Records from a collection
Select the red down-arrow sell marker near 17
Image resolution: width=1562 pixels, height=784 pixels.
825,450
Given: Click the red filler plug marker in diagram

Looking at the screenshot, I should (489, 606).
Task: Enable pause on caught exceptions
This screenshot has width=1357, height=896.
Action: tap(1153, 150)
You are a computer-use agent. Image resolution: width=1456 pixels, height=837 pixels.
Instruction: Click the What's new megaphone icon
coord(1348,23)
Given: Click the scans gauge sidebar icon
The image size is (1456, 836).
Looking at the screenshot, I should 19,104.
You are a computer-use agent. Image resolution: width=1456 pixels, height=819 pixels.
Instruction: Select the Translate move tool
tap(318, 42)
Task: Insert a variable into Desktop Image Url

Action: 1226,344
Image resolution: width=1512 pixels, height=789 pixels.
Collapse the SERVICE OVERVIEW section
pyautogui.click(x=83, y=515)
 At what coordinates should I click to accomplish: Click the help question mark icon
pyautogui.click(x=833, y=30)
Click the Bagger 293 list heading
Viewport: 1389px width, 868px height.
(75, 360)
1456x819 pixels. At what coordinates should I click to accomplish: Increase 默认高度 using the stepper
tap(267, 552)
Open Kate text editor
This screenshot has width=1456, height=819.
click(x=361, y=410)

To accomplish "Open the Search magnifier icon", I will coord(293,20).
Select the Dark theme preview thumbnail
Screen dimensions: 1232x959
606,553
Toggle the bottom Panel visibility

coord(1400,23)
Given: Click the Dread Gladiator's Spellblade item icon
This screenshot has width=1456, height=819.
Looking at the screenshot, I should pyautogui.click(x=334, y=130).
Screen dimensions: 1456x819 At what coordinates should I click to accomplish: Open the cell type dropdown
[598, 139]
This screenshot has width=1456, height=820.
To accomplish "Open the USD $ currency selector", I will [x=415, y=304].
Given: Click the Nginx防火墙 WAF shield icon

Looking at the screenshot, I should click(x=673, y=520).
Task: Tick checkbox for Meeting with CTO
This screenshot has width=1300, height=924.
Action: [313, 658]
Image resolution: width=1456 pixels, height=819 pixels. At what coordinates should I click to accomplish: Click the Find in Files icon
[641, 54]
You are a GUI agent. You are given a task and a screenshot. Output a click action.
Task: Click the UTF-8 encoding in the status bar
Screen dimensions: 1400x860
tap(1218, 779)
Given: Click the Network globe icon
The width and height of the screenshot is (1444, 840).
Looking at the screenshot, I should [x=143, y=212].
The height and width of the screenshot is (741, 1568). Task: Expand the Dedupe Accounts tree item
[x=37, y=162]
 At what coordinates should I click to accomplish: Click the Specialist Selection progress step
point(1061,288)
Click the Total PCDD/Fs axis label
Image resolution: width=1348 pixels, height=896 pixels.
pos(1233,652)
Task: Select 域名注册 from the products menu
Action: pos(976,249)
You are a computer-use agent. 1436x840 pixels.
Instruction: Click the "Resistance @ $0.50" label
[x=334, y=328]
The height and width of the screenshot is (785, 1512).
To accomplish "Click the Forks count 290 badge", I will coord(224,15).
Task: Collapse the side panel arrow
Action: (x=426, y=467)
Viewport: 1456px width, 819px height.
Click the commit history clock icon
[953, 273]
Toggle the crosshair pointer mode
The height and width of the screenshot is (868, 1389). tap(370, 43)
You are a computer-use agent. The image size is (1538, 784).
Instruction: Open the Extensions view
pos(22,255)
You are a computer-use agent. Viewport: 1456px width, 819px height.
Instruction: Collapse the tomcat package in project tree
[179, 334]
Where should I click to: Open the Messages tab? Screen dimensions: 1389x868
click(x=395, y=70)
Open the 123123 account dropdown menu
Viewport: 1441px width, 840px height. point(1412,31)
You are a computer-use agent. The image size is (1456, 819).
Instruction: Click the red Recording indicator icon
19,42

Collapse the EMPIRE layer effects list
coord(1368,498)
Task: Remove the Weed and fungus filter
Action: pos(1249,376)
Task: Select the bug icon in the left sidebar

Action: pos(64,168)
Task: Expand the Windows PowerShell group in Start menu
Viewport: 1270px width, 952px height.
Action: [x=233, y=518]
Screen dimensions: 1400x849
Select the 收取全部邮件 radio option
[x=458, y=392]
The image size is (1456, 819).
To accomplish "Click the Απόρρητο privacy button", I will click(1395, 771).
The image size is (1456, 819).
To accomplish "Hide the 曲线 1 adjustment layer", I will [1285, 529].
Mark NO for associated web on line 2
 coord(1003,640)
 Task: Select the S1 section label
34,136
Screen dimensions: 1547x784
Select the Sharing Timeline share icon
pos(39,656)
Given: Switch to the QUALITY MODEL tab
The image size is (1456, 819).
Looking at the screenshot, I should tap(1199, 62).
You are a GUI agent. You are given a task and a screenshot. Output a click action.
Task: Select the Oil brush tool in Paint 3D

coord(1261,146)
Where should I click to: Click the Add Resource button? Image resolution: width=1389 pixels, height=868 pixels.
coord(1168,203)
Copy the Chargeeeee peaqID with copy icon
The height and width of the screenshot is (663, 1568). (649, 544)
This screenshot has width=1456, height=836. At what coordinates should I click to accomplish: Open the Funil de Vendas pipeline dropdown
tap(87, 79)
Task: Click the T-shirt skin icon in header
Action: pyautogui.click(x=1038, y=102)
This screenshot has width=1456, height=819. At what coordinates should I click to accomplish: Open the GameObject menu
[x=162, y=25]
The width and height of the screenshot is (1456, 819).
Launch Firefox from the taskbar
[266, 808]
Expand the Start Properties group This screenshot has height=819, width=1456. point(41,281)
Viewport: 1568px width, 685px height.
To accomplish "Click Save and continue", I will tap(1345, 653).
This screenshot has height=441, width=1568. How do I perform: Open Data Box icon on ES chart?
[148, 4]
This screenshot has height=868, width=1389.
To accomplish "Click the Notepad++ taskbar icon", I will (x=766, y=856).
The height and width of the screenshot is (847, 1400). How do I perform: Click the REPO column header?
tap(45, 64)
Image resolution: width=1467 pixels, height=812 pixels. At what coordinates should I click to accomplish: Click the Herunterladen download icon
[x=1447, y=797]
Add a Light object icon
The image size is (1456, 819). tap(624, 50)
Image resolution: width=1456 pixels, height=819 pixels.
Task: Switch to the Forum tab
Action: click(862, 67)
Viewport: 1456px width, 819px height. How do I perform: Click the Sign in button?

**Work item:** Each line of the records above should be copied exactly.

**Problem solution:**
Select the red down-arrow sell marker near 17
Image resolution: width=1562 pixels, height=784 pixels.
825,450
Given: Click the red filler plug marker in diagram

Looking at the screenshot, I should (489, 606).
Task: Enable pause on caught exceptions
This screenshot has width=1357, height=896.
Action: tap(1153, 150)
You are a computer-use agent. Image resolution: width=1456 pixels, height=837 pixels.
Instruction: Click the What's new megaphone icon
coord(1348,23)
Given: Click the scans gauge sidebar icon
The image size is (1456, 836).
Looking at the screenshot, I should 19,104.
You are a computer-use agent. Image resolution: width=1456 pixels, height=819 pixels.
Instruction: Select the Translate move tool
tap(318, 42)
Task: Insert a variable into Desktop Image Url

Action: 1226,344
Image resolution: width=1512 pixels, height=789 pixels.
Collapse the SERVICE OVERVIEW section
pyautogui.click(x=83, y=515)
 At what coordinates should I click to accomplish: Click the help question mark icon
pyautogui.click(x=833, y=30)
Click the Bagger 293 list heading
Viewport: 1389px width, 868px height.
(75, 360)
1456x819 pixels. At what coordinates should I click to accomplish: Increase 默认高度 using the stepper
tap(267, 552)
Open Kate text editor
This screenshot has width=1456, height=819.
click(x=361, y=410)

To accomplish "Open the Search magnifier icon", I will coord(293,20).
Select the Dark theme preview thumbnail
Screen dimensions: 1232x959
606,553
Toggle the bottom Panel visibility

coord(1400,23)
Given: Click the Dread Gladiator's Spellblade item icon
This screenshot has width=1456, height=819.
Looking at the screenshot, I should pyautogui.click(x=334, y=130).
Screen dimensions: 1456x819 At what coordinates should I click to accomplish: Open the cell type dropdown
[598, 139]
This screenshot has width=1456, height=820.
To accomplish "Open the USD $ currency selector", I will [x=415, y=304].
Given: Click the Nginx防火墙 WAF shield icon

Looking at the screenshot, I should click(x=673, y=520).
Task: Tick checkbox for Meeting with CTO
This screenshot has width=1300, height=924.
Action: [313, 658]
Image resolution: width=1456 pixels, height=819 pixels. At what coordinates should I click to accomplish: Click the Find in Files icon
[641, 54]
You are a GUI agent. You are given a task and a screenshot. Output a click action.
Task: Click the UTF-8 encoding in the status bar
Screen dimensions: 1400x860
tap(1218, 779)
Given: Click the Network globe icon
The width and height of the screenshot is (1444, 840).
Looking at the screenshot, I should [x=143, y=212].
The height and width of the screenshot is (741, 1568). Task: Expand the Dedupe Accounts tree item
[x=37, y=162]
 At what coordinates should I click to accomplish: Click the Specialist Selection progress step
point(1061,288)
Click the Total PCDD/Fs axis label
Image resolution: width=1348 pixels, height=896 pixels.
pos(1233,652)
Task: Select 域名注册 from the products menu
Action: pos(976,249)
You are a computer-use agent. 1436x840 pixels.
Instruction: Click the "Resistance @ $0.50" label
[x=334, y=328]
The height and width of the screenshot is (785, 1512).
To accomplish "Click the Forks count 290 badge", I will coord(224,15).
Task: Collapse the side panel arrow
Action: (x=426, y=467)
Viewport: 1456px width, 819px height.
Click the commit history clock icon
[953, 273]
Toggle the crosshair pointer mode
The height and width of the screenshot is (868, 1389). tap(370, 43)
You are a computer-use agent. The image size is (1538, 784).
Instruction: Open the Extensions view
pos(22,255)
You are a computer-use agent. Viewport: 1456px width, 819px height.
Instruction: Collapse the tomcat package in project tree
[179, 334]
Where should I click to: Open the Messages tab? Screen dimensions: 1389x868
click(x=395, y=70)
Open the 123123 account dropdown menu
Viewport: 1441px width, 840px height. point(1412,31)
You are a computer-use agent. The image size is (1456, 819).
Instruction: Click the red Recording indicator icon
19,42

Collapse the EMPIRE layer effects list
coord(1368,498)
Task: Remove the Weed and fungus filter
Action: pos(1249,376)
Task: Select the bug icon in the left sidebar

Action: pos(64,168)
Task: Expand the Windows PowerShell group in Start menu
Viewport: 1270px width, 952px height.
Action: [x=233, y=518]
Screen dimensions: 1400x849
Select the 收取全部邮件 radio option
[x=458, y=392]
The image size is (1456, 819).
To accomplish "Click the Απόρρητο privacy button", I will click(1395, 771).
The image size is (1456, 819).
To accomplish "Hide the 曲线 1 adjustment layer", I will [1285, 529].
Mark NO for associated web on line 2
 coord(1003,640)
 Task: Select the S1 section label
34,136
Screen dimensions: 1547x784
Select the Sharing Timeline share icon
pos(39,656)
Given: Switch to the QUALITY MODEL tab
The image size is (1456, 819).
Looking at the screenshot, I should tap(1199, 62).
You are a GUI agent. You are given a task and a screenshot. Output a click action.
Task: Select the Oil brush tool in Paint 3D

coord(1261,146)
Where should I click to: Click the Add Resource button? Image resolution: width=1389 pixels, height=868 pixels.
coord(1168,203)
Copy the Chargeeeee peaqID with copy icon
The height and width of the screenshot is (663, 1568). (649, 544)
This screenshot has width=1456, height=836. At what coordinates should I click to accomplish: Open the Funil de Vendas pipeline dropdown
tap(87, 79)
Task: Click the T-shirt skin icon in header
Action: pyautogui.click(x=1038, y=102)
This screenshot has width=1456, height=819. At what coordinates should I click to accomplish: Open the GameObject menu
[x=162, y=25]
The width and height of the screenshot is (1456, 819).
Launch Firefox from the taskbar
[266, 808]
Expand the Start Properties group This screenshot has height=819, width=1456. point(41,281)
Viewport: 1568px width, 685px height.
To accomplish "Click Save and continue", I will tap(1345, 653).
This screenshot has height=441, width=1568. How do I perform: Open Data Box icon on ES chart?
[148, 4]
This screenshot has height=868, width=1389.
To accomplish "Click the Notepad++ taskbar icon", I will (x=766, y=856).
The height and width of the screenshot is (847, 1400). How do I perform: Click the REPO column header?
tap(45, 64)
Image resolution: width=1467 pixels, height=812 pixels. At what coordinates should I click to accomplish: Click the Herunterladen download icon
[x=1447, y=797]
Add a Light object icon
The image size is (1456, 819). tap(624, 50)
Image resolution: width=1456 pixels, height=819 pixels.
Task: Switch to the Forum tab
Action: click(862, 67)
Viewport: 1456px width, 819px height. How do I perform: Click the Sign in button?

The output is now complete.